- [Task] For the material below, reproduce exactly each line from the one that has "960x870 pixels." through the one that has "1035x646 pixels. Task: Switch", and no others; pictures stay out.

- [Task input]
------

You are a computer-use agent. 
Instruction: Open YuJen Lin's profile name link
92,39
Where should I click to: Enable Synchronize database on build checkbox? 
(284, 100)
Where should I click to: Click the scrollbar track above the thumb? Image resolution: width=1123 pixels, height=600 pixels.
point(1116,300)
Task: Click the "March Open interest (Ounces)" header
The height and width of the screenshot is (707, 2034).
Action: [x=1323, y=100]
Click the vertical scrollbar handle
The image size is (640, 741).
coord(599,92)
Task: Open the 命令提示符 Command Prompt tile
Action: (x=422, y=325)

------

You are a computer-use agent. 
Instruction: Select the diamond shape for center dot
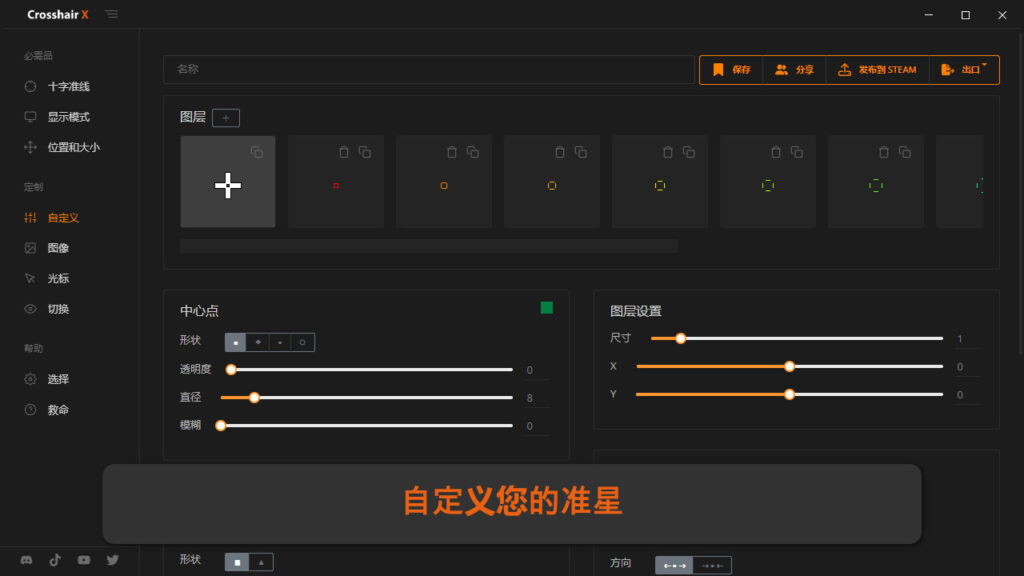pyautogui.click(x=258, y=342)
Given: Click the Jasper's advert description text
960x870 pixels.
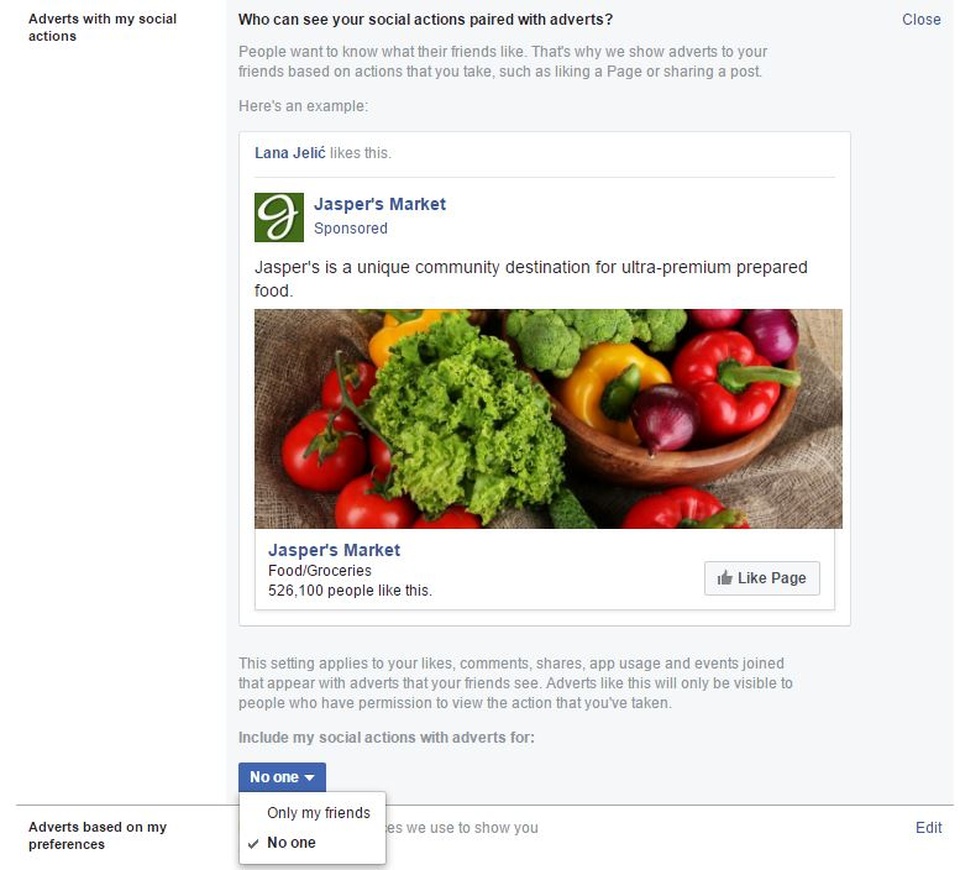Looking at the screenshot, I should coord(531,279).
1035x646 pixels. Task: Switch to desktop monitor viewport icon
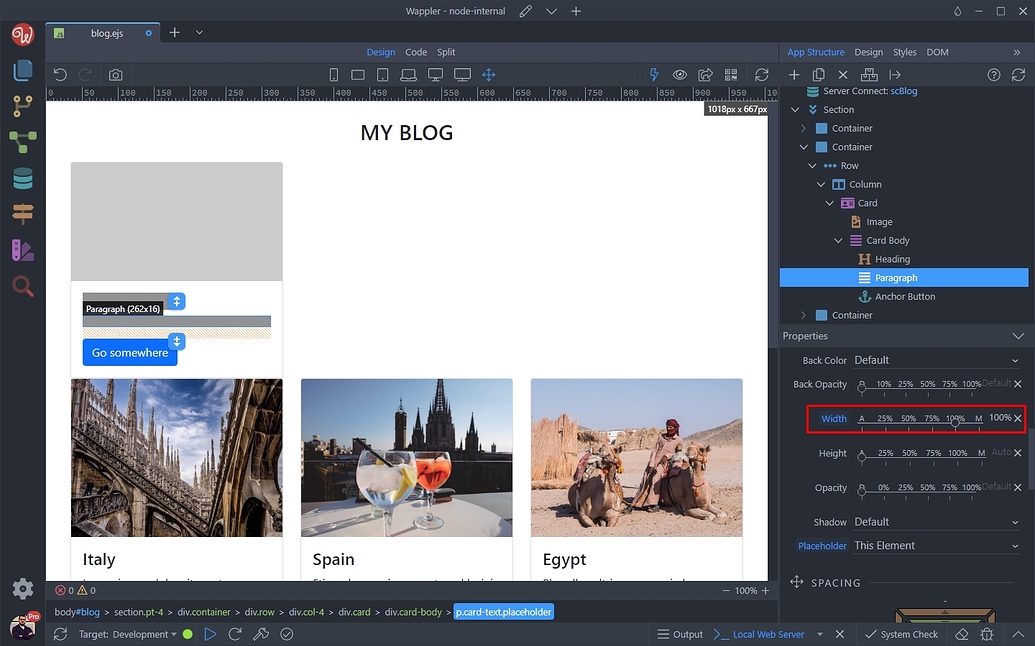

------

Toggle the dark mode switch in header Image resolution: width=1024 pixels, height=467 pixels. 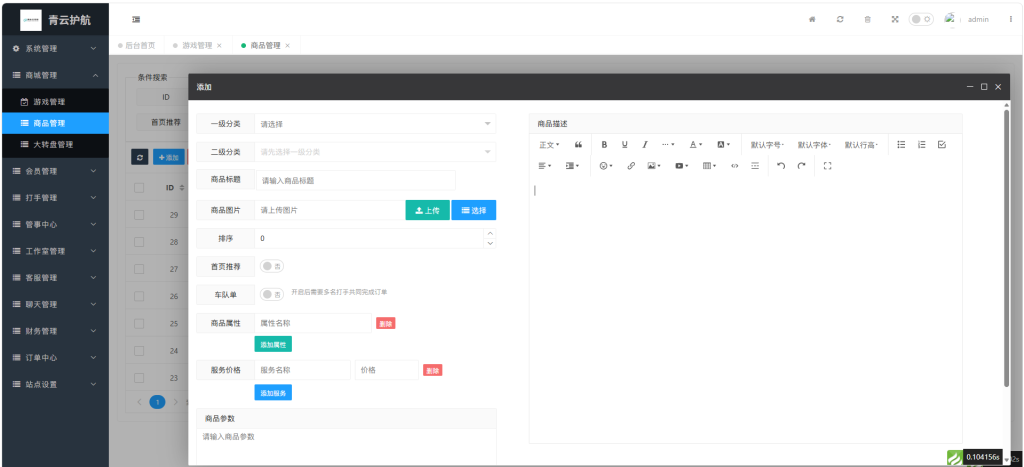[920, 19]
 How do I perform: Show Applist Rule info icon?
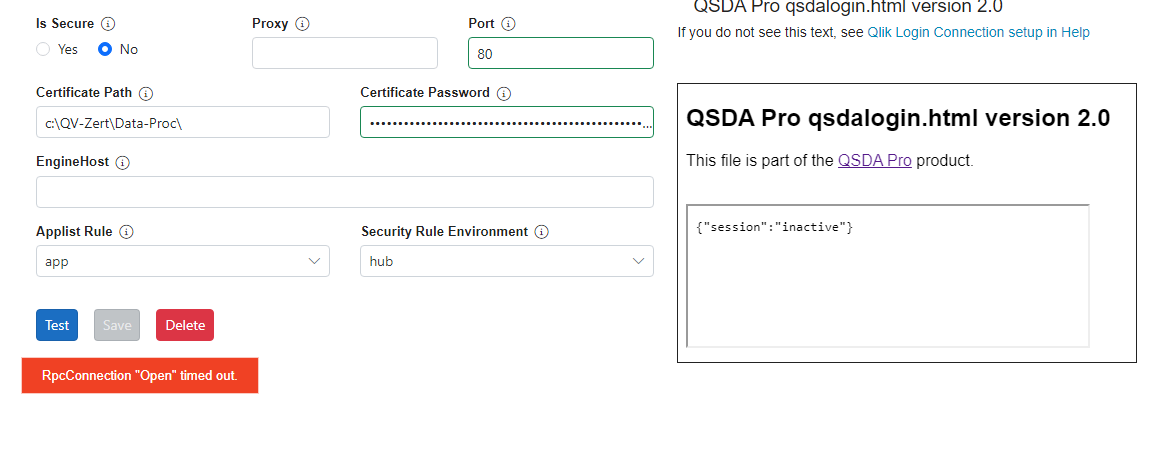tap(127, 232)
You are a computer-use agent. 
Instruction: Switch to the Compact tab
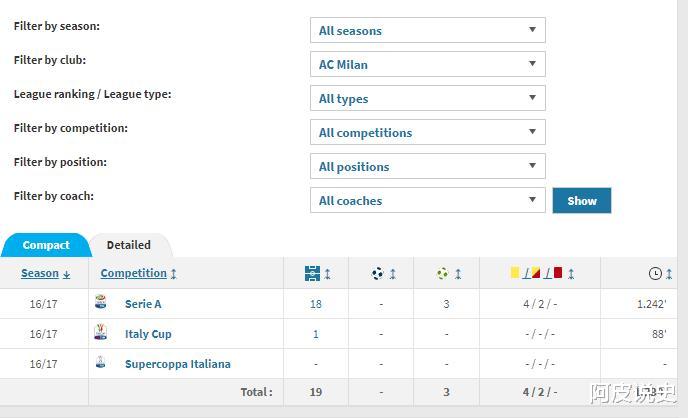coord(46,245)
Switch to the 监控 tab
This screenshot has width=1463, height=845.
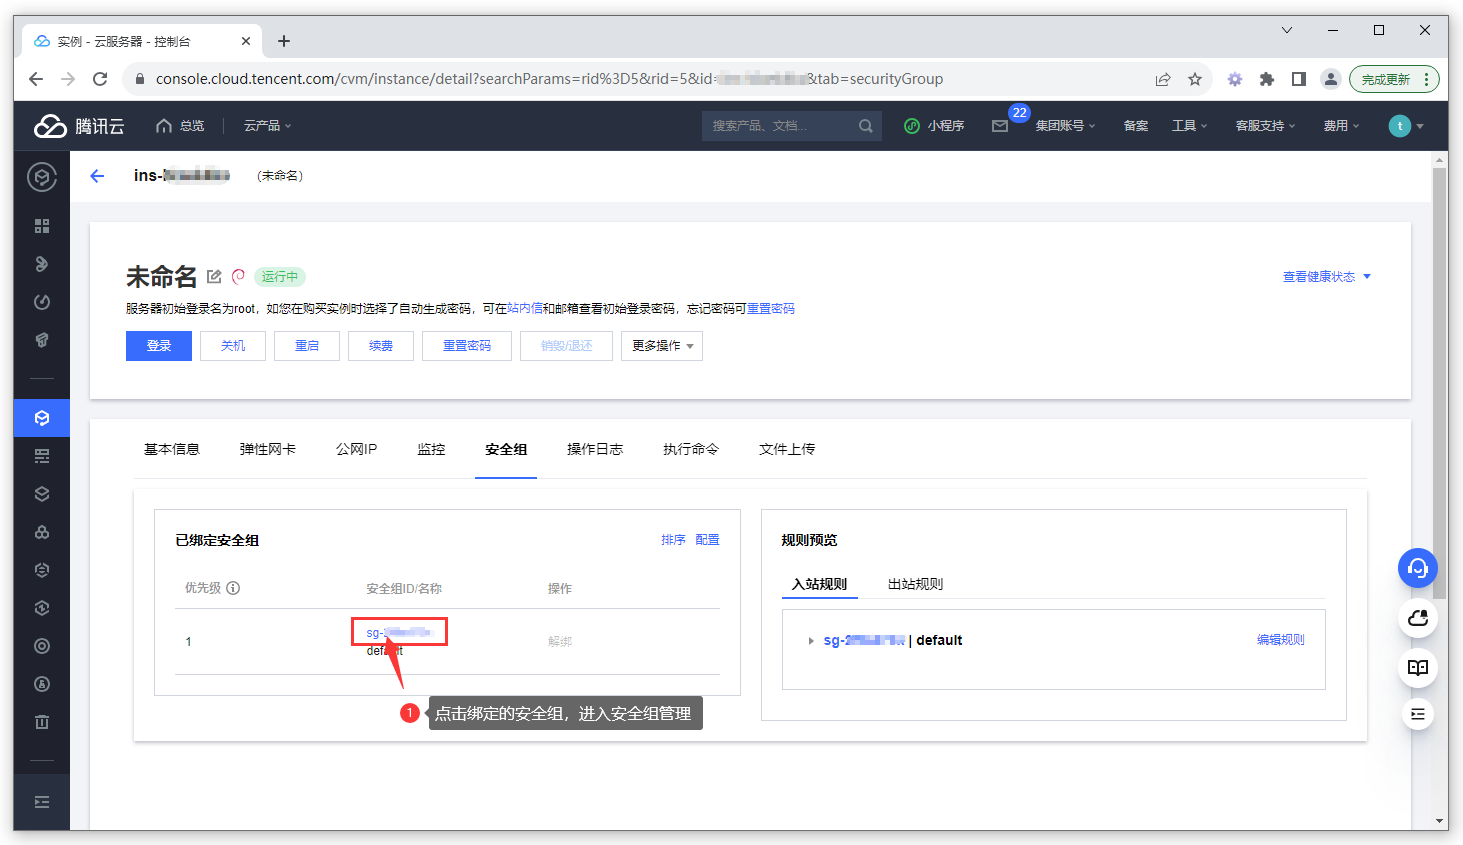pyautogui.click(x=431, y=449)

------

- [Exercise answer]
960x870 pixels.
Looking at the screenshot, I should coord(531,279).
1035x646 pixels. Task: Switch to desktop monitor viewport icon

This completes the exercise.